EXCERPTED TEXT:
....................

Dear Stata-users,
Using Stata18 on Windows 10, I would like to create a descriptive stripplot display of clustered data both over and by (two layers of) categories. I want to represent each datapoint as a dot, overlayed by a box plot.
There are 21 units of observation ("id"), numerically encoded 1 to 21. A second variable "idstr" is the same but encoded as string type data. There are 4 observations of the Y variable for each id. The variable "type" is the exposure of interest over which to compare. There are three categories of "type", numerically encoded as 0/1/2.
The data is in long form. Dataex, code and noted problems to solve below.
Graph 2 and combined Graphs 7-9 are the closest to what I need.
I would be grateful for any insights/ suggestions. Thankyou!
Janine
// compare type groups for Y (not taking into account clustering): Graph 1
stripplot Y, over(type) vertical box(bfcolor(gs11) blcolor(gs1)) pct(0.1) ytitle("mock outcome") title("") ylab(,angle(horizontal) nogrid) xlab( , nogrid) jitter(3) mcolor(blue) name(g1, replace)
// single compact graph of Y data over "id" by "type": Graph 2
stripplot Y, over(id) by(type, xrescale compact row(1) ) vertical box(bfcolor(gs11) blcolor(gs1)) pct(0.1) ytitle("mock outcome") title("") ylab(,angle(horizontal) nogrid) xlab( , nogrid) jitter(3) mcolor(blue) name(g2, replace)
/* Problem:
1. the x-axis is the same for all graphs (1-21) doesn't rescale to display the unequal number of id categories
*/
// single compact graph of Y data over "idstr" by "type": Graph 3
stripplot Y, over(idstr) by(type, xrescale compact row(1) ) vertical box(bfcolor(gs11) blcolor(gs1)) pct(0.1) ytitle("mock outcome") title("") ylab(,angle(horizontal) nogrid) xlab( , nogrid) jitter(3) mcolor(blue) name(g3, replace)
/* Problems:
1. the x-axis is the same for all graphs (1-21) doesn't rescale to display the unequal number of id categories
2. the x-axis labels 1 to 21 are not ordered from 1 to 21
*/
// combine three graphs for each "type" over "idstr" : combined Graphs 4-6
stripplot Y if type == 0, over(id) by(type, xrescale compact row(1) note("")) vertical box(bfcolor(gs11) blcolor(gs1)) pct(0.1) ytitle("mock outcome") title("") ylab(,angle(horizontal) nogrid) xlab( , nogrid) jitter(3) mcolor(blue) name(g4, replace)
stripplot Y if type == 1, over(id) by(type, xrescale compact row(1) note("")) vertical box(bfcolor(gs11) blcolor(gs1)) pct(0.1) ytitle("mock outcome") title("") ytitle("")ylab(,angle(horizontal) nogrid) xlab( , nogrid) jitter(3) mcolor(blue) name(g5, replace)
stripplot Y if type == 2, over(id) by(type, xrescale compact row(1) note("")) vertical box(bfcolor(gs11) blcolor(gs1)) pct(0.1) ytitle("mock outcome") title("") ytitle("") ylab(,angle(horizontal) nogrid) xlab( , nogrid) jitter(3) mcolor(blue) name(g6, replace)

....................

Excerpts from a dataset:
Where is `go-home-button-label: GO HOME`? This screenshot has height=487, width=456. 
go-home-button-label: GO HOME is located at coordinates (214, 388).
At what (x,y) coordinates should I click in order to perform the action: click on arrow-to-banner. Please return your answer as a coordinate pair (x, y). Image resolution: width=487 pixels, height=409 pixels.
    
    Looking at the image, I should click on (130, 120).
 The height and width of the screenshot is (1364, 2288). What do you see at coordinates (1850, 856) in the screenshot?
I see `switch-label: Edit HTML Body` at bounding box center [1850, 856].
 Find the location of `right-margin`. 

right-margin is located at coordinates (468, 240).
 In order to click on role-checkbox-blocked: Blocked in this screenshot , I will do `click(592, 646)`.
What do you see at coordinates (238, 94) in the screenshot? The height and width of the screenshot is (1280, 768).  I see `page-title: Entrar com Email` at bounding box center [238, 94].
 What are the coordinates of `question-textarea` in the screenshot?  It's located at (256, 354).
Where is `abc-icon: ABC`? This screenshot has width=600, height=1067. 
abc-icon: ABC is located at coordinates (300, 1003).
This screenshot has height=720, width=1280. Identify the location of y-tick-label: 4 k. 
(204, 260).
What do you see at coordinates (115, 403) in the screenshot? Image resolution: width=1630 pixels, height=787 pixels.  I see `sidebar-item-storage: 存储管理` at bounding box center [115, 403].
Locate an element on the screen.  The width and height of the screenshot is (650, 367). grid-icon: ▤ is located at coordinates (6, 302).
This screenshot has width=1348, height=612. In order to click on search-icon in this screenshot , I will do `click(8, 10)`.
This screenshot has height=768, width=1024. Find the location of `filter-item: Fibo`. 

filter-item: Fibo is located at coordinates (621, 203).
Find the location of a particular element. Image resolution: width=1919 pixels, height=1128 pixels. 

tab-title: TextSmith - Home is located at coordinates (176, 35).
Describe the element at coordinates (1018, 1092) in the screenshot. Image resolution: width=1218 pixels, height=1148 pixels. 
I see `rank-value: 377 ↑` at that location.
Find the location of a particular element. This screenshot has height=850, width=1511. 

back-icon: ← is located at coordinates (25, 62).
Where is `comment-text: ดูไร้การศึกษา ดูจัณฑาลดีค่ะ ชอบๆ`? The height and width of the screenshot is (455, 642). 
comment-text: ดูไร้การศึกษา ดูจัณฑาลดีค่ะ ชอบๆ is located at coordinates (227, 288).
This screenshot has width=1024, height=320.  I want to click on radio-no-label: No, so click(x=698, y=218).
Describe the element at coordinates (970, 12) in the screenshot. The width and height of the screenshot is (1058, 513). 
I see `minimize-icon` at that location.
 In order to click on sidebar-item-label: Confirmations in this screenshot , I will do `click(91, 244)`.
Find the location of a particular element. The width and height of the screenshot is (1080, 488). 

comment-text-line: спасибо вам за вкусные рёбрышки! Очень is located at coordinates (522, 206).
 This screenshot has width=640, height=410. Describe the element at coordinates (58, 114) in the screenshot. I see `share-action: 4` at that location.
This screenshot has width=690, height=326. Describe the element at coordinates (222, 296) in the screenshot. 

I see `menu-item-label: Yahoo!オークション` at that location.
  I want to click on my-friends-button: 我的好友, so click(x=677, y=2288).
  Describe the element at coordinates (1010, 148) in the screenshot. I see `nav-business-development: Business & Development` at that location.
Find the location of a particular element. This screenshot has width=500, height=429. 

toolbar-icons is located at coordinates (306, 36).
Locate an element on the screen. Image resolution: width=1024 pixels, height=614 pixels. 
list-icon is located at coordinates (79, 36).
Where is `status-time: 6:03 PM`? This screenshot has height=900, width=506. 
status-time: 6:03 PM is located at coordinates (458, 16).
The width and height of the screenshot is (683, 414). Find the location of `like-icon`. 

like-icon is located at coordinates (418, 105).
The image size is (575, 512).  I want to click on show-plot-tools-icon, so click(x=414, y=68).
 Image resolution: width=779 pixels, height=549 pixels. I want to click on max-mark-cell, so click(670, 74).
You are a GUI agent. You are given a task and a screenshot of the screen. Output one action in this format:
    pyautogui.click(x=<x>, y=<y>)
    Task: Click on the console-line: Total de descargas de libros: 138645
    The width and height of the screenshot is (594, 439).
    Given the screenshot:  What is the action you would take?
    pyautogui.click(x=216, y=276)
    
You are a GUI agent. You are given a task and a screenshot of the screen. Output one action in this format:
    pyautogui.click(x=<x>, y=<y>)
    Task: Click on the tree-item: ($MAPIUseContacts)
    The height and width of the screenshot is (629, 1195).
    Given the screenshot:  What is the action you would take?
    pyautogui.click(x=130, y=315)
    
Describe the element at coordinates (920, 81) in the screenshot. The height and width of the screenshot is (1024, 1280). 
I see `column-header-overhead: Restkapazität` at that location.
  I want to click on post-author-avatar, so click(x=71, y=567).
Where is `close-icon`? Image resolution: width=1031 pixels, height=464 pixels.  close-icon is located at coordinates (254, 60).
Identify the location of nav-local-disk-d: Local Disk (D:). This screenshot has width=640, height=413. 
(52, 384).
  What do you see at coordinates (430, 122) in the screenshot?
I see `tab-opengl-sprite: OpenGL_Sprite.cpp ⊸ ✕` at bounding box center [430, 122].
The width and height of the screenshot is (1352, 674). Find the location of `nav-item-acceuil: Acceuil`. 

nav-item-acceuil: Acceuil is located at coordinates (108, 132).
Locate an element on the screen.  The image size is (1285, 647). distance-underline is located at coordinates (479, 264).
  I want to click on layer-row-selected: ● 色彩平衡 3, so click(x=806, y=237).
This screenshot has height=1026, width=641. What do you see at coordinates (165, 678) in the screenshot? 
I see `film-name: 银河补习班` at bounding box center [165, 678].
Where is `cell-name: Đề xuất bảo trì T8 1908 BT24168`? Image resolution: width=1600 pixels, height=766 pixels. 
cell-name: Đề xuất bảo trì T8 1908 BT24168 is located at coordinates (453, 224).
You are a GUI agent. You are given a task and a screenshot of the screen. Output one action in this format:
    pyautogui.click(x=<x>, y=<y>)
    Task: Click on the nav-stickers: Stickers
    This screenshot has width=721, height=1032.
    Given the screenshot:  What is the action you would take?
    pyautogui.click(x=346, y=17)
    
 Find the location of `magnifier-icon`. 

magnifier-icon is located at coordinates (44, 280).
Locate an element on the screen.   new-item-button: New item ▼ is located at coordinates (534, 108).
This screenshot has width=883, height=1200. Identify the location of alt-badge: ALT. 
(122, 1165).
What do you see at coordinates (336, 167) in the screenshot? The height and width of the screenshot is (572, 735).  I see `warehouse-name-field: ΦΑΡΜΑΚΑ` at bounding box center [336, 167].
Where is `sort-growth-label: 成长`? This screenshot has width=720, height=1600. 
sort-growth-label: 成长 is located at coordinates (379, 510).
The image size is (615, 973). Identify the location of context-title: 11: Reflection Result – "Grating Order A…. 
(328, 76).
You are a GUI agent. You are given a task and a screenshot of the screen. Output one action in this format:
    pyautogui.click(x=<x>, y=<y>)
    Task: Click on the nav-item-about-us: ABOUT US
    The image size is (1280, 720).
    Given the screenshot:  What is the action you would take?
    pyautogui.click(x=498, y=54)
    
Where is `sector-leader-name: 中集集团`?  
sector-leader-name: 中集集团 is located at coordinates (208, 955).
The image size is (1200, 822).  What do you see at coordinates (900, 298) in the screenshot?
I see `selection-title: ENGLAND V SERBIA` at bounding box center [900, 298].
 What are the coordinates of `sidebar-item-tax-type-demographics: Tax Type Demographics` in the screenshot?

....................

ACTION ITEM A:
Reproduce word for word the part of the Stata forum post starting with "The data is" and going on through "mcolor(blue) name(g2, replace)".
ACTION ITEM B:
In the Stata forum post, how many observations of the Y variable are there for each id?
ACTION ITEM C:
In one to three sentences, why does Graph 2 in the Stata forum post still fall short of what is wanted?

YOUR SOLUTION A:
The data is in long form. Dataex, code and noted problems to solve below.
Graph 2 and combined Graphs 7-9 are the closest to what I need.
I would be grateful for any insights/ suggestions. Thankyou!
Janine
// compare type groups for Y (not taking into account clustering): Graph 1
stripplot Y, over(type) vertical box(bfcolor(gs11) blcolor(gs1)) pct(0.1) ytitle("mock outcome") title("") ylab(,angle(horizontal) nogrid) xlab( , nogrid) jitter(3) mcolor(blue) name(g1, replace)
// single compact graph of Y data over "id" by "type": Graph 2
stripplot Y, over(id) by(type, xrescale compact row(1) ) vertical box(bfcolor(gs11) blcolor(gs1)) pct(0.1) ytitle("mock outcome") title("") ylab(,angle(horizontal) nogrid) xlab( , nogrid) jitter(3) mcolor(blue) name(g2, replace)

YOUR SOLUTION B:
There are 4 observations of Y for each id.

YOUR SOLUTION C:
Its x-axis is the same for all the graphs, running from 1 to 21. It doesn't rescale to display the unequal number of id categories in each type.